Isaac Clarke and his Dead Space world make a great segue to introduce another matter of personal survival. And that is DEAD SPACE in underwater breathing equipment.

Clarke has proven to be equally at home underwater and in space due to his interesting cyan-lighted helmet. (I’m not sure where his eyes are, but perhaps in the 26th century a multi-frequency sensor suite makes a simple pair of eyes redundant.)

Historically, the U.S Navy used the venerable MK 5 diving helmet and the MK 12 diving helmet, which although they had no sensor suites, at least allowed divers to work at fairly great depths without drowning. However, they shared a common problem: Dead Space.

In ventilation terms, dead space is a gas volume that impedes the transfer of carbon dioxide (CO2) from a diver or snorkeler’s breath. When we exhale through any breathing device, hose, tube, or one-way valve we expect that exhaled breath to be removed completely, not hanging around to be re-inhaled with the next breath.

But a diving helmet inevitably has a large dead space. The only way to flush out the exhaled CO2 is by flowing a great deal of fresh gas through that helmet.
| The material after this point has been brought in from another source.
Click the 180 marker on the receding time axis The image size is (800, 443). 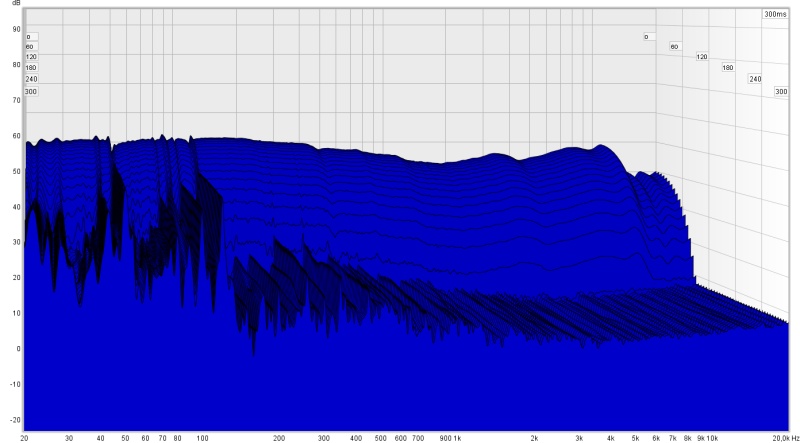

A flow of up to six cubic feet of gas per minute is sometimes needed to mix and remove the diver’s exhaled breath from a diving helmet like the MK 12.

In more modern helmets, the dead space has been reduced by having the diver wear an oral-nasal mask inside the diving helmet, and giving the diver gas only on inhalation using a demand regulator like that used in scuba diving. The famous series of Kirby Morgan helmets, arguably the most popular in the world, is an example of such modern helmets.

Full face masks are used when light weight and agility is required, as in public service diving, cold water diving, or in Special Forces operations. The design of full face masks (FFM) has evolved through the years to favor small dead space, for all the reasons explained above.


Erich C. Frandrup’s 2003  Master’s Thesis for Duke’s Department of Mechanical Engineering and Materials Science reported on research on a simple breathing apparatus, snorkels. You can’t get much simpler than that.

Frandrup confirmed quantitatively what many of us knew qualitatively. Snorkels are by design low breathing resistance, and low dead space devices. Happily, the dead space can be easily calculated, as simply the volume contained within the snorkel.

Surprisingly, some snorkel manufacturers have recently sought to improve upon a great thing by modifying snorkels, combining them with a full face mask. The Navy has not studied those modified snorkels since Navy divers don’t use snorkels. However, you don’t get something for nothing. If you add a full face mask to a snorkel, dead space has to increase, even when using an oral-nasal mask.

So what?

In 1995 Dan Warkander and Claus Lundgren compared the dead space of common diving equipment, including full face masks, and reported on increases both in diver ventilation and the maximum amount of CO2 in the diver’s lungs. Basically the physiological effects of dead space goes like this: we naturally produce CO2 during the process of “burning” fuel, just like a car engine does. (Of course our fuel is glucose, not gasoline.) The more we work, the more CO2 we produce in our blood, and the more we have to breathe (ventilate) to expel that CO2 out of our bodies.

If we are exhaling into a dead space, some of that exhaled CO2 will be inhaled into our lungs during our next breath. That’s not good, because now we have to breathe harder to expel both the produced CO2 and the reinhaled CO2. In other words, dead space makes us breathe harder.

Now, if we’re breathing through an underwater breathing apparatus, hard breathing is, well, hard. As a result, we tend to get a little lazy and allow CO2 to build up in the blood stream. And if that CO2 get high enough, it’s lights out for us. Underwater, the lights are likely to stay out.

In a computer game like Dead Space, no one worries about helmet dead space. But if a movie is ever based on the game, whichever actor plays Isaac Clarke should be very concerned about the most insidious type of Dead Space, that in his futuristic helmet. It can be (need I say it?) — deadly.